(Dataset excerpts)
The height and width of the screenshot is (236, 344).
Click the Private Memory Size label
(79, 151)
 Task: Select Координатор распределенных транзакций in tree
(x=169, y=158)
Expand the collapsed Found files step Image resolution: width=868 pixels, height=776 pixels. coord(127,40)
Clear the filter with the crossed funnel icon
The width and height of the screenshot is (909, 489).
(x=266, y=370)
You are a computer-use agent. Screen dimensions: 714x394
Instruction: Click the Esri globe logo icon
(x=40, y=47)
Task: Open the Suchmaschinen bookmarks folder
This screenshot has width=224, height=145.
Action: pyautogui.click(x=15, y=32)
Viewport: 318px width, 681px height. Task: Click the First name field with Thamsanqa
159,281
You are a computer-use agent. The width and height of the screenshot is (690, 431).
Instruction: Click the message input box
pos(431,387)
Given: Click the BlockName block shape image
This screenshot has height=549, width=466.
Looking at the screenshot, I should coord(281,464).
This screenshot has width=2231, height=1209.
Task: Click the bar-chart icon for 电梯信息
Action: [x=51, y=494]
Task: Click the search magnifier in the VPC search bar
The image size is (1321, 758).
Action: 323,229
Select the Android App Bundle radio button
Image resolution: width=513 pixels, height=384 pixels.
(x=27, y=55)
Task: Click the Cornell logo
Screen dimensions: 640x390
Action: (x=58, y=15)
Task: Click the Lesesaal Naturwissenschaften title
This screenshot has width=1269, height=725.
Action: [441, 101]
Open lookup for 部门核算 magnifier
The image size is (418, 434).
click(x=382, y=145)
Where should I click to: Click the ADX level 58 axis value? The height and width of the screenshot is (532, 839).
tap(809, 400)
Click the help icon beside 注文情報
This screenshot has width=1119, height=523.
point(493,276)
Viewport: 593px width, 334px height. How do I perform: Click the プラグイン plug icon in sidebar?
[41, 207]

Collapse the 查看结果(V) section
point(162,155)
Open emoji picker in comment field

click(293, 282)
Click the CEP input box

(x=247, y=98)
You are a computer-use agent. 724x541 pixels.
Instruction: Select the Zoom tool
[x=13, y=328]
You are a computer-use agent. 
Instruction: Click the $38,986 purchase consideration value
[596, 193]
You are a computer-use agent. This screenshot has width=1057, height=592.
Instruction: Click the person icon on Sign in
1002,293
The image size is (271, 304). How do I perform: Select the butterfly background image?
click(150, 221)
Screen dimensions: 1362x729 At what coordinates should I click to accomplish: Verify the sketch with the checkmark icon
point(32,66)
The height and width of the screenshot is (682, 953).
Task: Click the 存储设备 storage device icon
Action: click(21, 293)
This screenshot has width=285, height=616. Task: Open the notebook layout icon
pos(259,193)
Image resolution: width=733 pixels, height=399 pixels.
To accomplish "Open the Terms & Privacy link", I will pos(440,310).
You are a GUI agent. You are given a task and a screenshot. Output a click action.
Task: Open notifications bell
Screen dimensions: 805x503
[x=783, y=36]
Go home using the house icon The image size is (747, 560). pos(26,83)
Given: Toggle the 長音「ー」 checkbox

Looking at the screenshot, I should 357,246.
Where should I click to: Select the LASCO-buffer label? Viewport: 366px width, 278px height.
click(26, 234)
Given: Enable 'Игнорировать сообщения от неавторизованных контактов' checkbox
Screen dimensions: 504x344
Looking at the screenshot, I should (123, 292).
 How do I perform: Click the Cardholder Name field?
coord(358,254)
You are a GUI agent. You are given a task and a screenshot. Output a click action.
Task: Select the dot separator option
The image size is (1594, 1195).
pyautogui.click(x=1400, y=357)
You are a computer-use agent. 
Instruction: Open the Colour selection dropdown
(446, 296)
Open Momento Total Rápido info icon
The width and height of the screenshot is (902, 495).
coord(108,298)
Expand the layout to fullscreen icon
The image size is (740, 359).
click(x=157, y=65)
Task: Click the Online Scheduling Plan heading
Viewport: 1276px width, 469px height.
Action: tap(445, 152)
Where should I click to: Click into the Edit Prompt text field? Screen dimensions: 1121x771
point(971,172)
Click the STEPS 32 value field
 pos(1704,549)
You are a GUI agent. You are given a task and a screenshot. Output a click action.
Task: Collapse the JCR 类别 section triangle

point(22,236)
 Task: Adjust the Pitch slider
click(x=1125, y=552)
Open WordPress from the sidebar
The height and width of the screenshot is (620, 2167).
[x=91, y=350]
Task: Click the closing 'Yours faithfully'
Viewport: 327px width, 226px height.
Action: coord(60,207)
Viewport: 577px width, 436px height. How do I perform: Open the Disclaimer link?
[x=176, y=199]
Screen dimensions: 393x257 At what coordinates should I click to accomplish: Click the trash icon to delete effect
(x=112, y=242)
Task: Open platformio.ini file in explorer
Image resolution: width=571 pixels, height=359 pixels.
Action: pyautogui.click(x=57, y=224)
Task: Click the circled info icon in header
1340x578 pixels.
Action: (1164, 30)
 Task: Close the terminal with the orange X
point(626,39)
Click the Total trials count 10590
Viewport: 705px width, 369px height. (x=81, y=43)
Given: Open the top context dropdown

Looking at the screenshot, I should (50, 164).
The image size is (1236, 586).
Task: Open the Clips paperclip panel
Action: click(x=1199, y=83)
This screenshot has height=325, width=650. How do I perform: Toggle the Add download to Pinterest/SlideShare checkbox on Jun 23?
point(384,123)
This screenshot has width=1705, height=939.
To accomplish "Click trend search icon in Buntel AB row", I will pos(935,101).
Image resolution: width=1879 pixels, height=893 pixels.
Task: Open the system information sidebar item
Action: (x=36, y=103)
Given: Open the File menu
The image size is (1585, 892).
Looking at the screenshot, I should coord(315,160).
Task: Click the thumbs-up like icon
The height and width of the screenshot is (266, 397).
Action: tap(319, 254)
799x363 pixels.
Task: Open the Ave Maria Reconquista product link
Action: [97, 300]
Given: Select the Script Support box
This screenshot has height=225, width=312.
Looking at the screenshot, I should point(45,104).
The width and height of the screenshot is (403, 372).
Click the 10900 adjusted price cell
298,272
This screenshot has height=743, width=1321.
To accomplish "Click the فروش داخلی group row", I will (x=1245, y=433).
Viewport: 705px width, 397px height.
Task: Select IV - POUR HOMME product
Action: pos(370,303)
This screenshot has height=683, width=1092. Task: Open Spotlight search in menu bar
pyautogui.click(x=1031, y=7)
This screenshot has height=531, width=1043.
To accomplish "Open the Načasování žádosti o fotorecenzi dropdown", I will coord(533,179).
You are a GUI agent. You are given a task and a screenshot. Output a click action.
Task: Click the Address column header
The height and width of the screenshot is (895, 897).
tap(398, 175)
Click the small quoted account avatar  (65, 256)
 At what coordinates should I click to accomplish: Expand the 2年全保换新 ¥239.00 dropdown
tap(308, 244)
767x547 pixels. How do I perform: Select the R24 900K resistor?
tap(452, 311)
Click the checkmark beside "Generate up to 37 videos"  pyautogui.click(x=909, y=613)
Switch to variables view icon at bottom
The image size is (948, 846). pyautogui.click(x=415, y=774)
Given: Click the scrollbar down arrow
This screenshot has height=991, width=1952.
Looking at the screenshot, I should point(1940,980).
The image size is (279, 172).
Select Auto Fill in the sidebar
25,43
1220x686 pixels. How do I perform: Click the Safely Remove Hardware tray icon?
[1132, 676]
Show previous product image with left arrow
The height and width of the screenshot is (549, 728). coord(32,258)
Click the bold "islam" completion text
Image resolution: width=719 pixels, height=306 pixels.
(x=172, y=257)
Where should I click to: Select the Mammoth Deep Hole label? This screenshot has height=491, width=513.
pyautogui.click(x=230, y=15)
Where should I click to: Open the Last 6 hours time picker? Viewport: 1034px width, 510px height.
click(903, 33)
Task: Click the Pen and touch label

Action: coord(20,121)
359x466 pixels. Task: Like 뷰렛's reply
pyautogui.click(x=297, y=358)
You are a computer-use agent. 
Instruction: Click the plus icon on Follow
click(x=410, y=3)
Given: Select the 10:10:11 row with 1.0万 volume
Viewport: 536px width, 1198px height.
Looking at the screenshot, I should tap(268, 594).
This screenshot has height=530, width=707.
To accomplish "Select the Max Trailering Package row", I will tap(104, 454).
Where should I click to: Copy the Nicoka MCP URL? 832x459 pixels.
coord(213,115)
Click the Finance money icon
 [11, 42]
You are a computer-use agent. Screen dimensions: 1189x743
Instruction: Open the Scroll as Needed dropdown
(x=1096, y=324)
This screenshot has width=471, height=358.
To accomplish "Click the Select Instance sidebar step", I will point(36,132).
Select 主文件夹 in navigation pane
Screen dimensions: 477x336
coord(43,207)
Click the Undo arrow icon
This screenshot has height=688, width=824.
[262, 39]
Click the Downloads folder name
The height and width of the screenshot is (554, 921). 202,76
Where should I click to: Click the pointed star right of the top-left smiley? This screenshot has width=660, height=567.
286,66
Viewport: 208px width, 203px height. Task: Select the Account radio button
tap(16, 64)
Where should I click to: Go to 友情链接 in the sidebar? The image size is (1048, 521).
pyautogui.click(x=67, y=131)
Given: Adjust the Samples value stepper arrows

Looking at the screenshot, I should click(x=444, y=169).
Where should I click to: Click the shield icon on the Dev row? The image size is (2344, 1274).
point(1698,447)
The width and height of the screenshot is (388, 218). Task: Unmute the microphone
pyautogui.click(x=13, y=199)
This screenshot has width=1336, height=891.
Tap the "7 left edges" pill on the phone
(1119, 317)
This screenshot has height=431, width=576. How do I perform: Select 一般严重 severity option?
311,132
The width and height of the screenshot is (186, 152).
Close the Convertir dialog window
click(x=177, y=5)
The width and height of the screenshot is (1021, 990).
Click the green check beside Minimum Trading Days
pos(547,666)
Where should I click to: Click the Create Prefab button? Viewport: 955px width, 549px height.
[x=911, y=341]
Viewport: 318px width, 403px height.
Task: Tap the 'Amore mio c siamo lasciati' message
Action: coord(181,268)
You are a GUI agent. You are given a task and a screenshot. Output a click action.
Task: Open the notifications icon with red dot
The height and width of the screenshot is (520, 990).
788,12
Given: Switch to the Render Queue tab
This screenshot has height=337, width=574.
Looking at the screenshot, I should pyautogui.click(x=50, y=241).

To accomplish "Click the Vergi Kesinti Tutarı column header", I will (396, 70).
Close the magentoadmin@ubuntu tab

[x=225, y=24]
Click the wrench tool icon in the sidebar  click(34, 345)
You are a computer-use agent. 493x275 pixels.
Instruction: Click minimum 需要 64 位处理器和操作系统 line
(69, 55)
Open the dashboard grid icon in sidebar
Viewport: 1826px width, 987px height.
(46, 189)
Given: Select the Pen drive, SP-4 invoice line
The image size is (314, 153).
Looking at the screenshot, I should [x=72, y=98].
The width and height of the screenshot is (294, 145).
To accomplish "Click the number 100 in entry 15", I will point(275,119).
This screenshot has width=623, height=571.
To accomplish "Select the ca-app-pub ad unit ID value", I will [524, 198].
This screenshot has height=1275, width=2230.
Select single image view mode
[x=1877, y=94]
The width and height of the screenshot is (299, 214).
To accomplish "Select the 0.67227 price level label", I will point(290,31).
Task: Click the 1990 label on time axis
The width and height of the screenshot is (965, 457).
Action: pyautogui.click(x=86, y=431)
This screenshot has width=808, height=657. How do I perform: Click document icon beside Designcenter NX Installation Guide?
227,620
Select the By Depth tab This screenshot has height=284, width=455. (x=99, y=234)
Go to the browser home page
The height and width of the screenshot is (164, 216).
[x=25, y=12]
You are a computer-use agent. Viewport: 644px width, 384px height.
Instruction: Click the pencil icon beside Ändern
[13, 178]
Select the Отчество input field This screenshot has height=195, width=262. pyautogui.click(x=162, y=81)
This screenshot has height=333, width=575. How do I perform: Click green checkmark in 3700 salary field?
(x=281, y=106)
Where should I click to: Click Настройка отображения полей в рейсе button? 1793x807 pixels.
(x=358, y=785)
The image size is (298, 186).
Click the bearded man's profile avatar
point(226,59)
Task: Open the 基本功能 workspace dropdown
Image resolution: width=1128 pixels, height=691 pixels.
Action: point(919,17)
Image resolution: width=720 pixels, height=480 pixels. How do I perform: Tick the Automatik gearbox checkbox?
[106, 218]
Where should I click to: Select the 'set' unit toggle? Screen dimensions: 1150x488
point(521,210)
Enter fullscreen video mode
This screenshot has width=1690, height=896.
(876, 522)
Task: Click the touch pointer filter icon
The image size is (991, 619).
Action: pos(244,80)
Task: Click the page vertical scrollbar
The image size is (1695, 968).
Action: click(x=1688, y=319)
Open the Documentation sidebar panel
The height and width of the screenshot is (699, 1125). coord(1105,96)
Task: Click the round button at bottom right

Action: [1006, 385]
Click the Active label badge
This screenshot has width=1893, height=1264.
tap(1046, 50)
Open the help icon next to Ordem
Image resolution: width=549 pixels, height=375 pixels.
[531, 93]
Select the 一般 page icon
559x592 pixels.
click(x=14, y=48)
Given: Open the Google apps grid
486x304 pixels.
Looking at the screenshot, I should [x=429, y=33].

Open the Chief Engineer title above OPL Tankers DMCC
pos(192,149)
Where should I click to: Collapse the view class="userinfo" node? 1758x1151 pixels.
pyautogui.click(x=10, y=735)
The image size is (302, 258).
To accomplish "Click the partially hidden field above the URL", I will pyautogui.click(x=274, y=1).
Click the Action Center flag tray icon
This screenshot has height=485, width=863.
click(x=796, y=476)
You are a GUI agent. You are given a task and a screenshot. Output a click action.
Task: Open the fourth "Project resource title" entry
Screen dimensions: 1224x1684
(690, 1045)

(Exercise goal)
Transcribe, without alteration, the stretch of the data from the line containing "The image size is (298, 186)." through the line containing "The height and width of the screenshot is (699, 1125).", with both of those lines included.

(Completed exercise)
The image size is (298, 186).
Click the bearded man's profile avatar
point(226,59)
Task: Open the 基本功能 workspace dropdown
Image resolution: width=1128 pixels, height=691 pixels.
Action: point(919,17)
Image resolution: width=720 pixels, height=480 pixels. How do I perform: Tick the Automatik gearbox checkbox?
[106, 218]
Where should I click to: Select the 'set' unit toggle? Screen dimensions: 1150x488
point(521,210)
Enter fullscreen video mode
This screenshot has width=1690, height=896.
(876, 522)
Task: Click the touch pointer filter icon
The image size is (991, 619).
Action: pos(244,80)
Task: Click the page vertical scrollbar
The image size is (1695, 968).
Action: click(x=1688, y=319)
Open the Documentation sidebar panel
The height and width of the screenshot is (699, 1125). coord(1105,96)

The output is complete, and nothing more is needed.